◆ What the task asks: Set out the lines between the one holding "Task: Expand the 011 mobile prefix dropdown" and the one holding "Looking at the screenshot, I should 146,250.", inclusive, as a Markdown table with a Row column for the row number and a Line column for the line, leaving out blank lines.

◆ Data supplied:
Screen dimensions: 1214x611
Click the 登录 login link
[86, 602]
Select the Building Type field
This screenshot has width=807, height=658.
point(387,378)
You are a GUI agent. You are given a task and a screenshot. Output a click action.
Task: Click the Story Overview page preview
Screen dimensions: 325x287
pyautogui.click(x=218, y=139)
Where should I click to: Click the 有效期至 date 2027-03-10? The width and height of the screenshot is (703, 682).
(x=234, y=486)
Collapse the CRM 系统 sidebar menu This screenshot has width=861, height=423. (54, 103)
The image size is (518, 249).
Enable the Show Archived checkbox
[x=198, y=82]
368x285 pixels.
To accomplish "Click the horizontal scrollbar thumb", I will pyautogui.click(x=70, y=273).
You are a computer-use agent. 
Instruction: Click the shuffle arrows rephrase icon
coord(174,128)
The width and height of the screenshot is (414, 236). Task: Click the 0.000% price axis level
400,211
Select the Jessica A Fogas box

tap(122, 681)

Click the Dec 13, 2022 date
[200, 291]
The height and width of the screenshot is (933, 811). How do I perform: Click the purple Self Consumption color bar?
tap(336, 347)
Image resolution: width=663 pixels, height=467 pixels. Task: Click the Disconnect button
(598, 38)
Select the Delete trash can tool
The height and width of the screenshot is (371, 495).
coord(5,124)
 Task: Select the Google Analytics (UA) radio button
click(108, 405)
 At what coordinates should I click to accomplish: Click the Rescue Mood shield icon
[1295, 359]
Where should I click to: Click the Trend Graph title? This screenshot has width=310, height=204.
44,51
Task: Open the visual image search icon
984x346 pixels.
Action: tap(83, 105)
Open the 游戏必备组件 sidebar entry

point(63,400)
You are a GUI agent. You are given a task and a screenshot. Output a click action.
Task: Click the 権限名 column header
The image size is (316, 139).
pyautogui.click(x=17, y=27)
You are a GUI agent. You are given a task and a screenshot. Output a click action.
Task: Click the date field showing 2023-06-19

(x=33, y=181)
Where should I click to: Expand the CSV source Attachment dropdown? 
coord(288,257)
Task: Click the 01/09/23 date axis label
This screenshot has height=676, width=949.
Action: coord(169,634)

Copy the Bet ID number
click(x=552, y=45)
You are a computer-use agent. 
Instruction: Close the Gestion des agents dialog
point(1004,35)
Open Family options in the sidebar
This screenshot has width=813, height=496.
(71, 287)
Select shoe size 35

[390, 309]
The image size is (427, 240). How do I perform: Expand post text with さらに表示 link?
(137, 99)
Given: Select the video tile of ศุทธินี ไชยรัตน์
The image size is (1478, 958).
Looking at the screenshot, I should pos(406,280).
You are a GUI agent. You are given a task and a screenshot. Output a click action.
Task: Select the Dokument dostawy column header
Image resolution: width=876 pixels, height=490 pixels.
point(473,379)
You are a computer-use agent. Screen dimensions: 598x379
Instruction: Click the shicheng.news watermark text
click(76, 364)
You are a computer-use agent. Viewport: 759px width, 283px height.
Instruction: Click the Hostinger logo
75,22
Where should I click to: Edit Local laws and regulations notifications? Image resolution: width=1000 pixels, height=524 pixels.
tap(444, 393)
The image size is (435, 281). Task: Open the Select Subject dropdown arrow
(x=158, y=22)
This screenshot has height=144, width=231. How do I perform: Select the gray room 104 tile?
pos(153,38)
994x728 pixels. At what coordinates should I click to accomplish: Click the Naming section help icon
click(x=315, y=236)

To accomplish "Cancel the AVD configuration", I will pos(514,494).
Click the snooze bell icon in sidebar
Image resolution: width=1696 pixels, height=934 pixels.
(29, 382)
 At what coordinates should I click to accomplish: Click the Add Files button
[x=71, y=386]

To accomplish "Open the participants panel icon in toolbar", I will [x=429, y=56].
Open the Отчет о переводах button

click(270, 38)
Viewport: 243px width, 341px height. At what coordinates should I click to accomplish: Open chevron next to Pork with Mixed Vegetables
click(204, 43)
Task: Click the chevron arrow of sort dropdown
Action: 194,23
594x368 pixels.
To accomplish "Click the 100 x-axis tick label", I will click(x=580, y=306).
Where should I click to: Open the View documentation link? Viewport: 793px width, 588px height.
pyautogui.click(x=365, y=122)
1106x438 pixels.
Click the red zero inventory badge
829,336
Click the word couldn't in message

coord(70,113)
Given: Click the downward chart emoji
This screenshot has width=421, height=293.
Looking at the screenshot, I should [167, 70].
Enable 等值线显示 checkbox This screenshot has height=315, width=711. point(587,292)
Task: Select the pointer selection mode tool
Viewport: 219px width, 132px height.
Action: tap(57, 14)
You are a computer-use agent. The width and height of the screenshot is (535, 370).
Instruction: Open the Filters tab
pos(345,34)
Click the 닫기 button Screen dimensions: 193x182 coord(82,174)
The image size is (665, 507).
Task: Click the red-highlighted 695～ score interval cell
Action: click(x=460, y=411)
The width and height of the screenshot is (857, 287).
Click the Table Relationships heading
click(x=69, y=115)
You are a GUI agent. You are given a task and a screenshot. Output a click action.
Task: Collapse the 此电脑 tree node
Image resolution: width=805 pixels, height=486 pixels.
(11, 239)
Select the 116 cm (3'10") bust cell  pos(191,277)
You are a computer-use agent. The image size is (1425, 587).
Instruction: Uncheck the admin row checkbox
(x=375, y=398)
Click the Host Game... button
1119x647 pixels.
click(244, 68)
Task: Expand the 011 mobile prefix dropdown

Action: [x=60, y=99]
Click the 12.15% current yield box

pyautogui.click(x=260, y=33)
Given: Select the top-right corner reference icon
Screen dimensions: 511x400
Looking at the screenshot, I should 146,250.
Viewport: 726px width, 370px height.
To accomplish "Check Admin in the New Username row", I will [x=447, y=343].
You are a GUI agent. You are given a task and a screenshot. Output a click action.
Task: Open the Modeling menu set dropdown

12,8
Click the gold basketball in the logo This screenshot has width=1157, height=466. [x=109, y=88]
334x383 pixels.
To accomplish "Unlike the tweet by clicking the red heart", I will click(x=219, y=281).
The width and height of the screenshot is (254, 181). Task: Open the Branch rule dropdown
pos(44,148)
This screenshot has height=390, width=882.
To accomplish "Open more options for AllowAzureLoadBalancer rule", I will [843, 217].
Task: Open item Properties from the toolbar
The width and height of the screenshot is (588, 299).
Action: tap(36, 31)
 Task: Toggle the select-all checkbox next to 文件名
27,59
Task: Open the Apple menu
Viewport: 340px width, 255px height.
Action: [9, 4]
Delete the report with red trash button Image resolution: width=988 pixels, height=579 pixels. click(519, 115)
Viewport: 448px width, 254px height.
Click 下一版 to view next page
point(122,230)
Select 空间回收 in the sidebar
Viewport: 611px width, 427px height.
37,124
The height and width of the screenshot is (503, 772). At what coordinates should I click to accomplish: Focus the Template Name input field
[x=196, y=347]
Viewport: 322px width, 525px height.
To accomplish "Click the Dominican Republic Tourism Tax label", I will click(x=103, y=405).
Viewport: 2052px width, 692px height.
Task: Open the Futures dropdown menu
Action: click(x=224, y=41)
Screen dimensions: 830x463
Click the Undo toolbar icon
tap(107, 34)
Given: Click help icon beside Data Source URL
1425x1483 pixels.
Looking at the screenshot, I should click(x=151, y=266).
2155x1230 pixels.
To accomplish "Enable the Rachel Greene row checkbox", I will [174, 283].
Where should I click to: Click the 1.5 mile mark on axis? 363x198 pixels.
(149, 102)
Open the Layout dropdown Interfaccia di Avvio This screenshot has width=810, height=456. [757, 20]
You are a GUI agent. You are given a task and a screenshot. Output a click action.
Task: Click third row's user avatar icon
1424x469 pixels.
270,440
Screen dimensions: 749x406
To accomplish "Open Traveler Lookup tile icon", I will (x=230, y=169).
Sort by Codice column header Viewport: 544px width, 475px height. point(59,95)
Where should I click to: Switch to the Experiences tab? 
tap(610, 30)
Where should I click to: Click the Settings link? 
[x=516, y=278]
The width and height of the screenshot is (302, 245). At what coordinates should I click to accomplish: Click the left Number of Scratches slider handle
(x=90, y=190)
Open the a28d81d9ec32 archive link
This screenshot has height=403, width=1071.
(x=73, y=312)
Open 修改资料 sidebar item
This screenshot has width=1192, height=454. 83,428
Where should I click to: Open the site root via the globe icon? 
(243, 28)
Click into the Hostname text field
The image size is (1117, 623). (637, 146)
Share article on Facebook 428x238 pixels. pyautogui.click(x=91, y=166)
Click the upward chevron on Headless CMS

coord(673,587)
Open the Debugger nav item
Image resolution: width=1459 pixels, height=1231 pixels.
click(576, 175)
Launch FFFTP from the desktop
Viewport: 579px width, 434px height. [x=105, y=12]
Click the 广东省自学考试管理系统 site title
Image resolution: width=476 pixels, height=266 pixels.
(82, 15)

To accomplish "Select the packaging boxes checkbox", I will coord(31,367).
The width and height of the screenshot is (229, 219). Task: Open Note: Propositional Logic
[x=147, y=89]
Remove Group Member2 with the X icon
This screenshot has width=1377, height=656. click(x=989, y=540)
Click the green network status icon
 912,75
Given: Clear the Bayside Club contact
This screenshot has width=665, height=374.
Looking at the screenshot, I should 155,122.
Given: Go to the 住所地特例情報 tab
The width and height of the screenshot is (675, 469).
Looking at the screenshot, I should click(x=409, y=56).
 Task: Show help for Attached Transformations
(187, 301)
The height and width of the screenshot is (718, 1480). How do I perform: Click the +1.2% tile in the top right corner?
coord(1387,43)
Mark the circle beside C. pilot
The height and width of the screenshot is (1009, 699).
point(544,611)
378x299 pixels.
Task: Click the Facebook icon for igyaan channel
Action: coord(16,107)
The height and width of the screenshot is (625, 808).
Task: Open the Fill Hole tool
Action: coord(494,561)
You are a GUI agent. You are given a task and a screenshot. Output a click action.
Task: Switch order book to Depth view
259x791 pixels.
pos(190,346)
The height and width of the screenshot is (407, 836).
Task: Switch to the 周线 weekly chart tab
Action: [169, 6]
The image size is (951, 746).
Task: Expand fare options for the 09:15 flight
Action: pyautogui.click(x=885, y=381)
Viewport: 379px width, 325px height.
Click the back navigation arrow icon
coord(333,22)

◆ Reply to the exercise:
| Row | Line |
|---|---|
| 1 | Task: Expand the 011 mobile prefix dropdown |
| 2 | Action: [x=60, y=99] |
| 3 | Click the 12.15% current yield box |
| 4 | pyautogui.click(x=260, y=33) |
| 5 | Given: Select the top-right corner reference icon |
| 6 | Screen dimensions: 511x400 |
| 7 | Looking at the screenshot, I should 146,250. |